→ **EXERCISE MATERIALS**
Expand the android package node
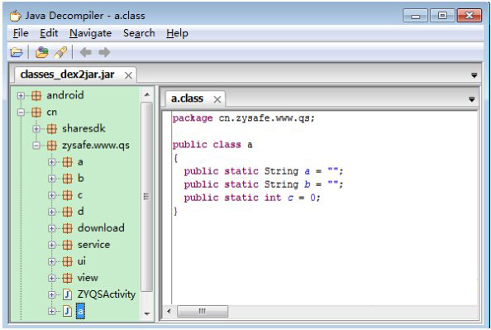Viewport: 491px width, 330px height. tap(21, 96)
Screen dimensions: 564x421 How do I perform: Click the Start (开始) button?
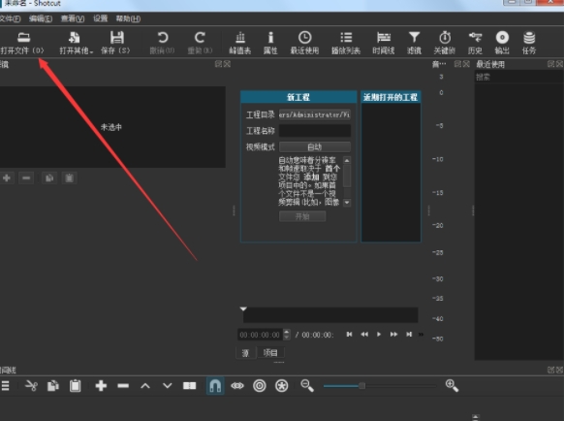[x=302, y=216]
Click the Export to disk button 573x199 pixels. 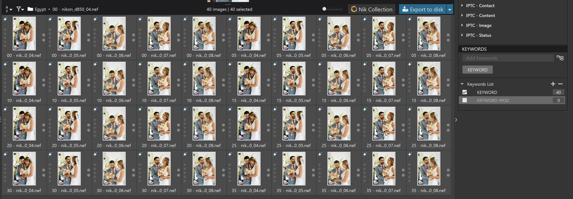pyautogui.click(x=423, y=9)
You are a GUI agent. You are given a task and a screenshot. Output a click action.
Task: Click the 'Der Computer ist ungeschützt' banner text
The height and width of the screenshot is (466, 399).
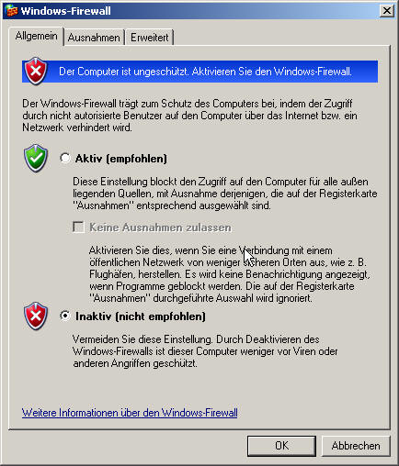[205, 72]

→ **DIRECTIONS FOR THIS TASK**
In the records above, find the line containing "The height and", then write out exactly that line and every later one through the last, omitting pictures.

→ **WRITTEN SOLUTION**
The height and width of the screenshot is (466, 399).
[205, 72]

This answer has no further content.